# Alexander Penkin's LED Tool 4



## orion001 (Jul 29, 2009)

*hello just wanted to ask if anyone here has tried using this software to create rhinestone templates in corel? i am planning on buying this since i am starting out and i dont have a lot of funds... to buy some high end software. tnx alot hope someone here will answer or give a feedback. 
*


----------



## CyberSultan (Aug 25, 2008)

Rhinestone software has come down quite a bit in price, with several options now available. You may want to search this forum a bit and take a look at some of those options. Here is a thread that can get you started:

http://www.t-shirtforums.com/rhinestone-decoration/t95228.html

As for the Alexander Penkin's LED Tool, we began using this Corel macro tool prior to the release of some of these more affordable rhinestone software solutions. It is not a bad tool to have for a Corel user. It does have the ability to place circles along a path and anchor circles on a path's cusp/corner nodes. It can also do simple fills. One thing it doesn't do yet is collision detection. So if you are doing several parts of a design where the rhinestones have the potential of overlapping, the macro will not see that situation and you will get overlapping circles. That will then require some manual cleanup and repositioning. There are affordable software solutions available that do collision detection well. So having a tool like this is better then manually placing circles along a path in Corel or trying to just use some of the features within Corel to create rhinestone patterns. It is, however, more limited than a full-featured rhinestone software.

Not sure what your budget is to get started in rhinestone design, but there are some additional and affordable solutions available to you that you may also want to consider. So my suggestion is to do a bit more research in this forum on the options available to you and then make an informed decision. This forum is great and you should be able to find all the information you are looking for here. Hope this helps.


----------



## orion001 (Jul 29, 2009)

tnx alot sir. ill look into it.  my budget for the software is only up to 50 USD that is why i was thinking of buying the LED 4 macro.


----------



## orion001 (Jul 29, 2009)

yes i have a redsail and i also have the winpcsign basic. if i upgrade to pro it would cost me at least 200 USd. that is why i am looking for some alternative software to use and after i have made some money then ill buy the proper software.


----------

- Excerpted records
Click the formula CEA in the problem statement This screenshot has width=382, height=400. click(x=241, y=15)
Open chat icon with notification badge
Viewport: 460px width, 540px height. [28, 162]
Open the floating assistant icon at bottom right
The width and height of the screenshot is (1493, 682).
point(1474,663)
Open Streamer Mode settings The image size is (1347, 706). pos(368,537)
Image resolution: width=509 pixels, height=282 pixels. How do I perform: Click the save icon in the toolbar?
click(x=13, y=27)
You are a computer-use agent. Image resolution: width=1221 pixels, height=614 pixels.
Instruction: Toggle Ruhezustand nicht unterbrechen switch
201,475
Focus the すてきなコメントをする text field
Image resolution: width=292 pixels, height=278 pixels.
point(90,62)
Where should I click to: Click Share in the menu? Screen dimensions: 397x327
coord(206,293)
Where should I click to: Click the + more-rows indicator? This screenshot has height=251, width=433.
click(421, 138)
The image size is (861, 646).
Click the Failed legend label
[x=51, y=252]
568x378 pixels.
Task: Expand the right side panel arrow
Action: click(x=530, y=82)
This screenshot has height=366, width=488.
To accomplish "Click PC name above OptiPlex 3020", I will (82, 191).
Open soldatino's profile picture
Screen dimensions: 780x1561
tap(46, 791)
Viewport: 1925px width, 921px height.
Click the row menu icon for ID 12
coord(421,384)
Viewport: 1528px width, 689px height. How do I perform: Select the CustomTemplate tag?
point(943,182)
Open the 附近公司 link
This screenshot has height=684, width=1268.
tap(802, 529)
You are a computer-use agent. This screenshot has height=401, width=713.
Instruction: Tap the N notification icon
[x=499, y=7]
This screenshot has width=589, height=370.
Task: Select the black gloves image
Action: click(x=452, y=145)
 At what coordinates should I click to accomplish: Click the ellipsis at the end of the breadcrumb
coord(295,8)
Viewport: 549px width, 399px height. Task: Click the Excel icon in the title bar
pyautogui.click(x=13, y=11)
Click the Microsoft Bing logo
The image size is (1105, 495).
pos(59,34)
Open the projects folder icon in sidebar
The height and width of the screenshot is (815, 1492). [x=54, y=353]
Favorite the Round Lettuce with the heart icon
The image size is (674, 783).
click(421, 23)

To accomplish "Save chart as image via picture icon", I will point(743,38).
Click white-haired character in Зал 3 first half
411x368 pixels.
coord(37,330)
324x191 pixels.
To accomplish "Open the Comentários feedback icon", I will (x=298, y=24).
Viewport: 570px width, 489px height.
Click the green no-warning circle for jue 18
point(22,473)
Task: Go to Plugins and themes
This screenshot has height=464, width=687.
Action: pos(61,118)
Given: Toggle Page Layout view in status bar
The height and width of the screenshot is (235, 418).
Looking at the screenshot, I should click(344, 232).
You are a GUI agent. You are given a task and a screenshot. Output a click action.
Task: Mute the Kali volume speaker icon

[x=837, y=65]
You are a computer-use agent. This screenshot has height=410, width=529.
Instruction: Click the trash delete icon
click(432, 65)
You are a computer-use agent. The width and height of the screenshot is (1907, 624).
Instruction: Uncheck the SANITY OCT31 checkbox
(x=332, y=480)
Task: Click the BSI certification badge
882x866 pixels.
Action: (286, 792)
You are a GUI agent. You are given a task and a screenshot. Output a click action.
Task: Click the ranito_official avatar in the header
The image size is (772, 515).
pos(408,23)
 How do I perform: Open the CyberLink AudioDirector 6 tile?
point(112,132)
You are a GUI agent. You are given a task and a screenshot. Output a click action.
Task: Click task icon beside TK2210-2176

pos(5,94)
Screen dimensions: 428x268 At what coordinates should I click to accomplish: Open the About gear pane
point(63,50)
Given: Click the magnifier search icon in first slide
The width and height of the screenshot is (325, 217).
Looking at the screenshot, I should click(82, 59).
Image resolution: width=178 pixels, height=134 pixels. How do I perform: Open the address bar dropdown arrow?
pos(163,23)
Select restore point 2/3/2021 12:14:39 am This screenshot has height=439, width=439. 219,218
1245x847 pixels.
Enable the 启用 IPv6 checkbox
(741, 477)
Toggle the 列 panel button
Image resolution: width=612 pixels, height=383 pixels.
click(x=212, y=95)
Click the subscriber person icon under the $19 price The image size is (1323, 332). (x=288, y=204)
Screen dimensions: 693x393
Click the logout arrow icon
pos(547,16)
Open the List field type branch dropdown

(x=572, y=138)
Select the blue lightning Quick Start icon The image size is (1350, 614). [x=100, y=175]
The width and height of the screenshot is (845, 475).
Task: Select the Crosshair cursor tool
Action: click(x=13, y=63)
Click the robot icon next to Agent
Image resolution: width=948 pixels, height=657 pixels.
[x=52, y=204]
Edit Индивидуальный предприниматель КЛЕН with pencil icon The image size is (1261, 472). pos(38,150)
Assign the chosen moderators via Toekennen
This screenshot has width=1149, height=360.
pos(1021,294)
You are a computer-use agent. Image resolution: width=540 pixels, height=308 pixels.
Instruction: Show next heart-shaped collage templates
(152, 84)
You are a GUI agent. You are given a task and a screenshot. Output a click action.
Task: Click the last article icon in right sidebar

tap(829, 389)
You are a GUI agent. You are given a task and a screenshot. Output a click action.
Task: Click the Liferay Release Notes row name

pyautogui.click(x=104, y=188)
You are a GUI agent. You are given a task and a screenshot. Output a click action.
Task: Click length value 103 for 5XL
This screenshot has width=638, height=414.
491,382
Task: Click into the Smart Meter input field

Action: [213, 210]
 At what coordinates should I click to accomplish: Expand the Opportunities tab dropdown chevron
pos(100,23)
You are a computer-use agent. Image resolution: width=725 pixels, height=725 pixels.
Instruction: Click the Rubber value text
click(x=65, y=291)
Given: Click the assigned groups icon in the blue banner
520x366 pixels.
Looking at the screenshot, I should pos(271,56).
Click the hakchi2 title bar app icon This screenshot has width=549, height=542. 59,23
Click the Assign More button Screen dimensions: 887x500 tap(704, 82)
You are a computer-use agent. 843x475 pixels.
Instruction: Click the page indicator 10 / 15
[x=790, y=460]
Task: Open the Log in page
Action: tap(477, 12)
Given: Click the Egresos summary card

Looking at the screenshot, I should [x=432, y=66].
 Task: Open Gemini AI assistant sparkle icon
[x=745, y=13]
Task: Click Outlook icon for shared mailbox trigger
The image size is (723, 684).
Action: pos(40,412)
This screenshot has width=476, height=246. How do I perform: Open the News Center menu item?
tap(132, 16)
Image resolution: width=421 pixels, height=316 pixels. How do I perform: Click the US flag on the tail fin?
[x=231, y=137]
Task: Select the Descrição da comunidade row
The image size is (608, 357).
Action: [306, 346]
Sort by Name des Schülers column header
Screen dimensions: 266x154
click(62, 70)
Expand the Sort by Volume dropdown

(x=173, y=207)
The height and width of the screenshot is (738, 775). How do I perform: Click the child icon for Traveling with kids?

- To do
a – For each statement below, say whether it agrees with the LED Tool thread, answering yes or no and quoting the deciding words of the thread exactly. (i) The macro detects when rhinestone circles would overlap. (ii) orion001 can spend up to 50 USD on software. (iii) Upgrading WinPCSign from basic to pro would cost orion001 at least 200 USD.
b – Summarize the LED Tool thread in three sentences.
c – Repeat the part of the LED Tool thread between "# Alexander Penkin's" and "give a feedback.", inclusive.

- Task answers
a –
(i) No: "One thing it doesn't do yet is collision detection."
(ii) Yes: "my budget for the software is only up to 50 USD"
(iii) Yes: "if i upgrade to pro it would cost me at least 200 USd."

b – orion001 asks whether anyone has used Alexander Penkin's LED Tool to create rhinestone templates in Corel, because funds for high-end software are limited. CyberSultan explains that the Corel macro can place circles along a path, anchor circles on cusp or corner nodes and do simple fills, but it lacks collision detection, so it beats manual placement but is more limited than full-featured rhinestone software. orion001 replies that the software budget is only up to 50 USD and that upgrading WinPCSign from basic to pro would cost at least 200 USD.

c –
# Alexander Penkin's LED Tool 4



## orion001 (Jul 29, 2009)

*hello just wanted to ask if anyone here has tried using this software to create rhinestone templates in corel? i am planning on buying this since i am starting out and i dont have a lot of funds... to buy some high end software. tnx alot hope someone here will answer or give a feedback.